Today, hundreds of Liberians, with assistance from civil society organizations Accountability Counsel and Green Advocates, filed a complaint with the U.S. Overseas Private Investment Corporation (OPIC), one of the financiers of Buchanan Renewables’ operations in Liberia.
The complaint was based in part on SOMO’s extensive research, which documented how livelihoods of farmers and charcoal producers were harmed by the company’s activities and its sudden departure. The Liberian farmers, charcoal producers and workers seek redress from Buchanan Renewables, a shell company based in the Netherlands, and call on the U.S. government to investigate its role in the harms that have occurred.
Between 2009 and 2011, Buchanan Renewables’ received a total amount of US$216,7 million from OPIC to harvest rubber trees for biomass, rejuvenate family farms and generate sustainable energy for Liberia. Instead, the project harmed its intended beneficiaries. Buchanan Renewables liquidated its operations after minority shareholders Vattenfall and Swedfund had divested from the company, leaving many seeking promised assistance and compensation for work-related injuries.
“Buchanan Renewables failed to deliver on its promises of permanent jobs, green energy, poverty alleviation, and economic development, and instead left behind a legacy of abuse,” said Alfred Brownell of Green Advocates International, a Liberian organization representing the victims.
Failed promises to farmers
Many farmers had agreed to sell their old rubber trees to Buchanan Renewables in exchange for young seedlings that would be planted and maintained until maturity by the company. SOMO’s research found that these farmers are unable to maintain their farms now that the company has left. The project left many smallholder farmers who had subsisted on income from their rubber trees struggling to satisfy their basic needs.
“This so-called development project destroyed livelihoods and drove communities deeper into extreme poverty,” explains Francis Colee of Green Advocates.
Charcoal producers and negative climate impacts
Charcoal producers also suffered abuses when they were forced to compete with the company for the rubber trees on which their livelihoods depend.
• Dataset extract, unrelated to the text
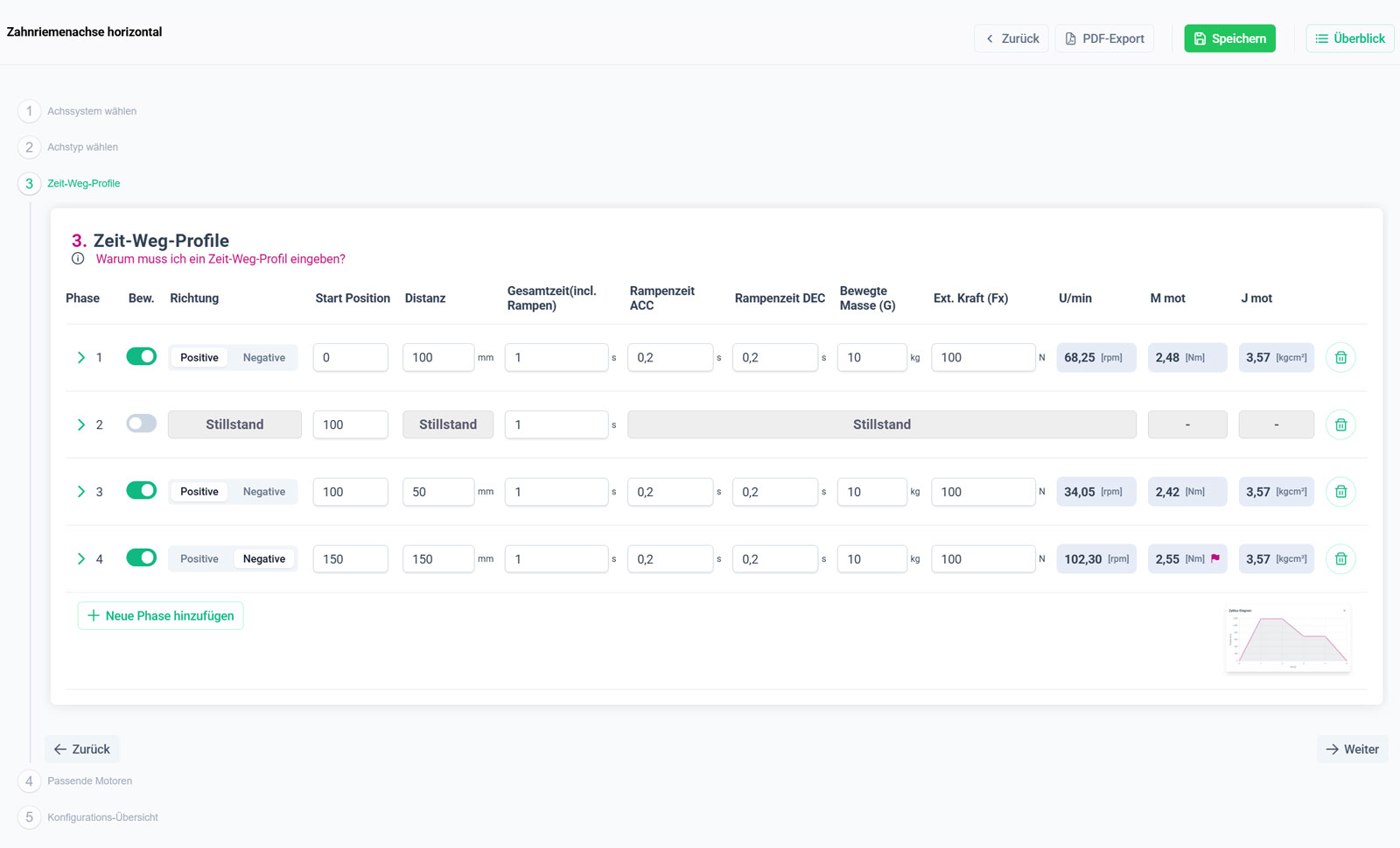
Task: Turn off movement toggle for phase 4
Action: point(141,558)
Complainants allege that company employees demanded bribes, and sex from women, for leftover wood that the company had promised to give local producers for free. This situation drove desperate charcoal producers to degrade nearby natural forests, turning OPIC’s allegedly climate-friendly investment into a project with negative climate impacts.
Labor rights violations were also rampant. Sam Yeadieh, a representative for the former workers, said “We were forced to work under terrible conditions without safe drinking water or proper safety equipment, leading to illness and serious injuries. We were not paid what we had earned, and women were abused on the job.”
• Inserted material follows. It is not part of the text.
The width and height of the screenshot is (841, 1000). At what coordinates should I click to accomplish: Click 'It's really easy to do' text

“This was a high-risk investment,” explains Tim Steinweg, a senior researcher investigating the project for SOMO. “It is unconscionable that, as an OPIC-financed development project, there was not a proper exit strategy in place to mitigate the harmful impacts of the project’s failure. ”
“OPIC’s due diligence rules, which were flouted in this case, were designed to avoid this type of harm,” said Sarah Singh of Accountability Counsel, a legal organization representing victims. “OPIC must immediately investigate its involvement and take responsibility for its role in funding these abuses, which continue to cause suffering today.”
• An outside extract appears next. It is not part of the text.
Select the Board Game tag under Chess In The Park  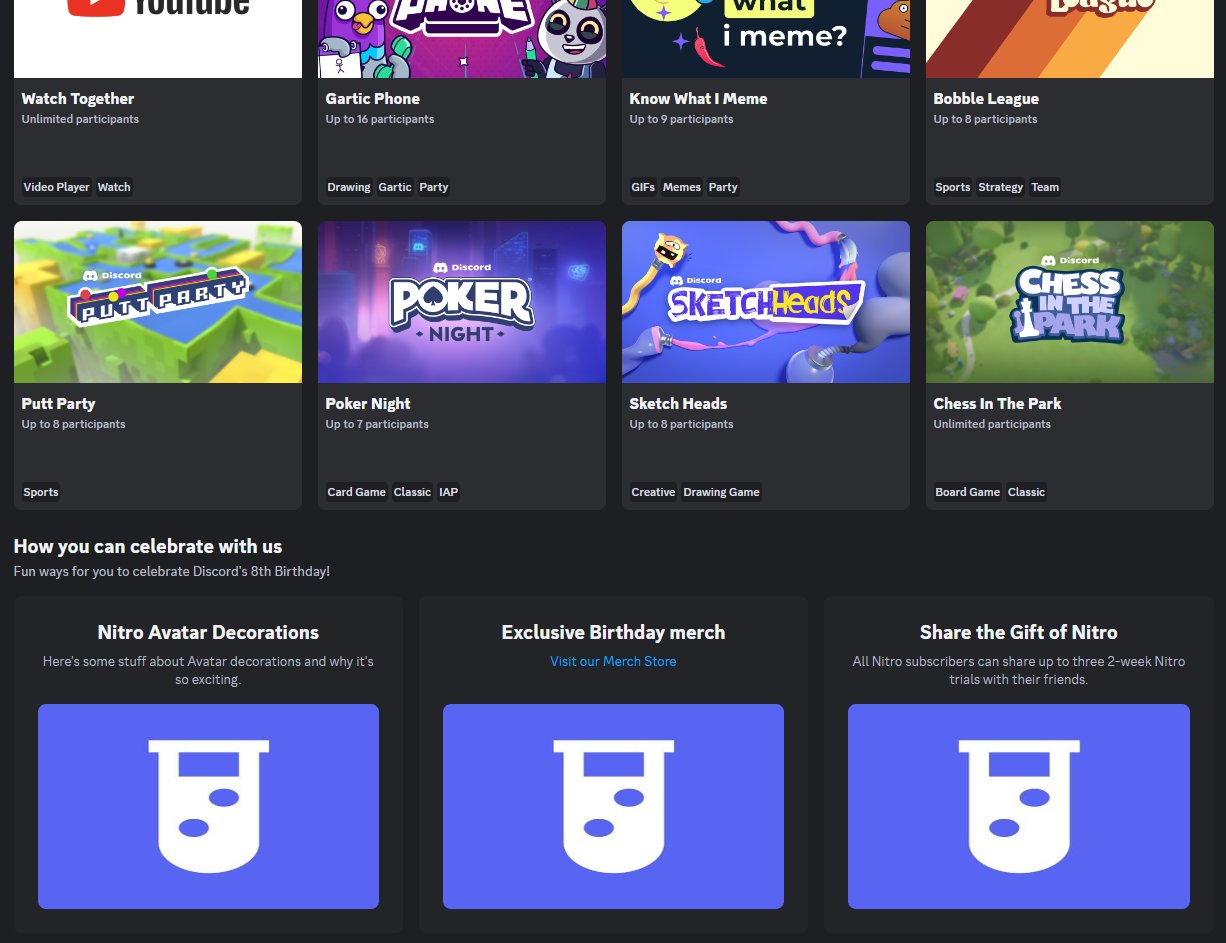[x=967, y=491]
On 24 January, and two days after a complaint was filed by hundreds of Liberians, OPIC committed to conducting an independent review of the impacts of its investment in Buchanan Renewables. While this is an important first step, the complainants are awaiting details regarding OPIC’s timeline and what steps it intends to take to ensure that the review is transparent, truly independent and lead to remedy for the Liberians.